Они не знали, кто он. Никто его раньше не видел. «Между прочим, довольно опасно появляться с такой миной на людях, – сказал другой, – ненароком сделает где-нибудь такую мину, а она кому-нибудь может не понравиться». И они забыли о нем, во всяком случае, перестали говорить. Они разошлись по рабочим местам – среди жужжащих, скрипящих шкивов и приводных ремней. Но не прошло и десяти минут, как управляющий привел незнакомца обратно.

– Дайте ему работу, – сказал он мастеру. – Он говорит, что с лопатой, на худой конец, умеет обращаться. На опилки, что ли, поставьте.

Хотя остальные не прервали работы, в сарае не было человека, который не следил бы за чужаком в грязной городской одежде, за его мрачной невыносимой физиономией, исполненной безмолвного холодного презрения. Мастер посмотрел на него мельком, с такой же холодностью во взгляде.

– Что же он – так в этом наряде и будет?

– Это его дело, – ответил управляющий. – Я не костюм его нанимаю.

– Да мне все равно, в чем он ходит, – дело хозяйское, – сказал мастер. – Значит, так, любезный. Ступай туда вон, возьми лопату и помоги ребятам опилки откинуть.

Пришелец повернулся, не говоря ни слова. Остальные наблюдали, как он зашел за кучу опилок, появился оттуда с совковой лопатой и принялся за работу. Управляющий с мастером разговаривали в дверях. Управляющий ушел, мастер вернулся.

– Его зовут Кристмас, – сказал он.

– Как его зовут? – переспросил один.

– Кристмас.

– Иностранец, что ли?

– А ты слыхал когда, чтобы белого человека звали Кристмасом? – спросил мастер.

– Я вообще не слыхал, чтоб человека так называли, – сказал другой.

И вот тут, насколько помнит Байрон, ему впервые пришло в голову, что имя человека может быть не просто служебным звуком названия, но и каким-то предвестием того, что человек совершит, – если, конечно, другие сумеют вовремя разгадать его смысл. Ему казалось, что никто из них и не смотрел особенно на пришельца, покуда они не услышали его имя. Но когда услышали, впечатление было такое, словно имя намекает, чего от него ждать, словно он сам нес роковое предупреждение о себе – как цветок несет свой запах, как гремучая змея – гремушку. Только ни у кого из них не хватило ума понять намек. Они просто решили, что он иностранец, и весь остаток пятницы, наблюдая за тем, как он работает в своем галстуке, в своей соломенной шляпе и глаженых брюках, рассуждали между собой, что так, должно быть, работают у него на родине; некоторые, правда, сомневались и говорили: «Он переоденется. Завтра утром он не придет на работу в этом воскресном наряде».
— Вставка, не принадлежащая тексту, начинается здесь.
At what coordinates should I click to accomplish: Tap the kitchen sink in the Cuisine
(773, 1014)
Наступило субботнее утро. Последние, явившиеся к самому гудку, еще на ходу спрашивали: «Ну что он?.. Где?..» Остальные показывали. Новенький стоял один у кучи опилок. Рядом валялась его лопата, а он стоял во всем вчерашнем, в той же наглой шляпе, и курил сигарету. «Когда мы пришли, он был тут, – объясняли первые. – Вот так вот стоял, и все. Словно и спать не ложился».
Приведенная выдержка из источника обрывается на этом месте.